His own sickness had melted away save for an empty stomach growling for some sort of food. He stood, almost knocking over a bucket he couldn't see in the dark, the sloshing inside and its placement indicative of a sick bucket.

“...ruination follows that boy. You've got to make him leave. The fight when he left ten years ago, the secret spying, the day he comes back there's fire and plague. Do whatever you have to but get that curse out of here.”

A hushed conversation drew him to the window, listening from behind the wall. Mr. Bruin's gruff rumble was the first voice.

“I've always taken care of you for the right price, right Wade?”

He was speaking with Twinty. Clarke could hear the charm creeping into his voice, the hypnotic act he put on to reassure.

“I even cleaned up the whole mess here with a few potions that I'm not even charging you for. Isn't that what you always liked about me? That money always kept me in line?”

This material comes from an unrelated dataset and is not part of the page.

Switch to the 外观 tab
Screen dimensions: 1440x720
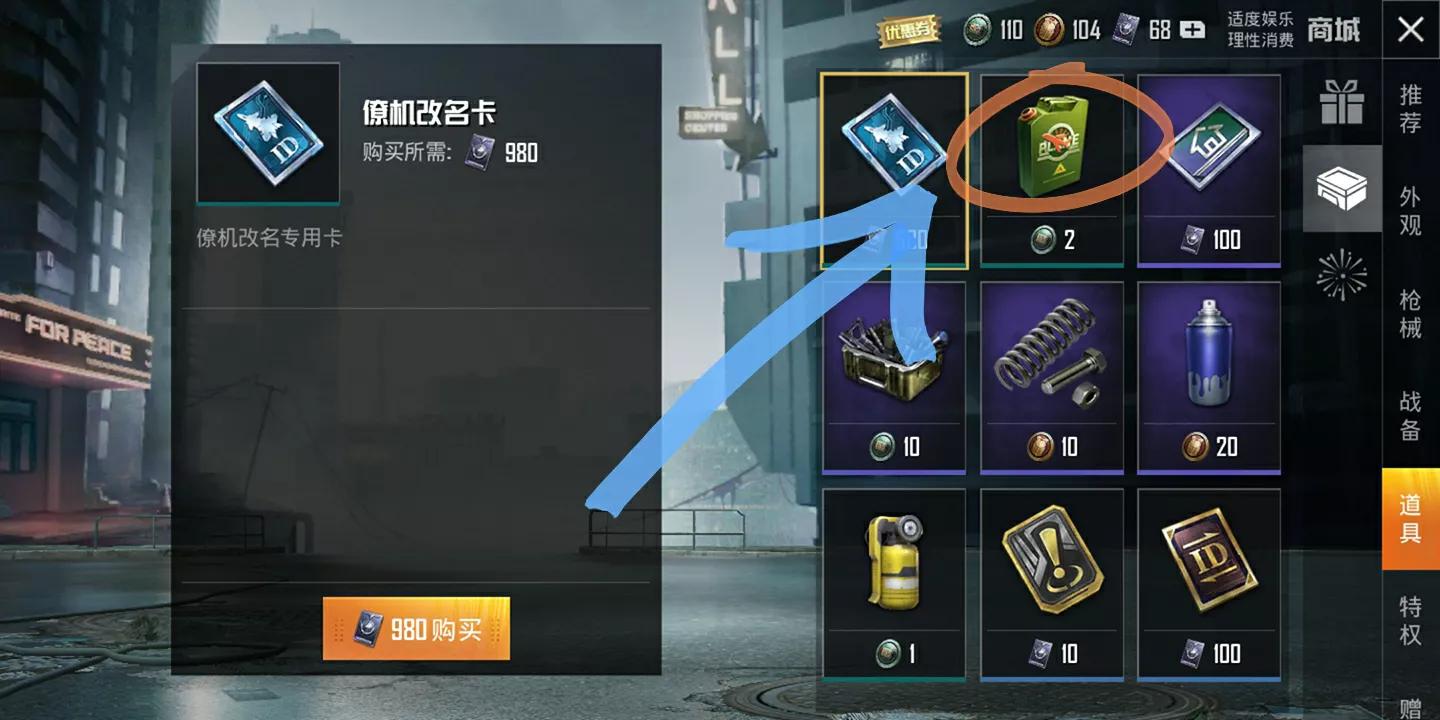coord(1410,211)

“I never liked anything about you but you had skills we needed in this town after the wave of refugees. You just make sure you know who's holding the leash here.”

Grass swayed as he walked away and Clarke leaned out the window. Twinty was making a rude hand gesture at the elder Bruin's back.

“What a sucker.”

“You really didn't ask him for any money for the potions?”

“I've been overcharging him for things for years. I'll let it slide. Besides, all the ingredients were yours, I'm not out anything.”

“You're getting soft in your old age.”

“You owe me some copper for boiling the water though.”

“That was Gwen. All you did was pour it down my throat.”

“Nursing fee then. But I'll let it slide if you leave town.”

Crickets fiddled out in the tall grass, the moon high overhead, half full. Clarke sighed. Twinty spoke, quietly. There was a hushed tremble in his voice, some regret of something long past.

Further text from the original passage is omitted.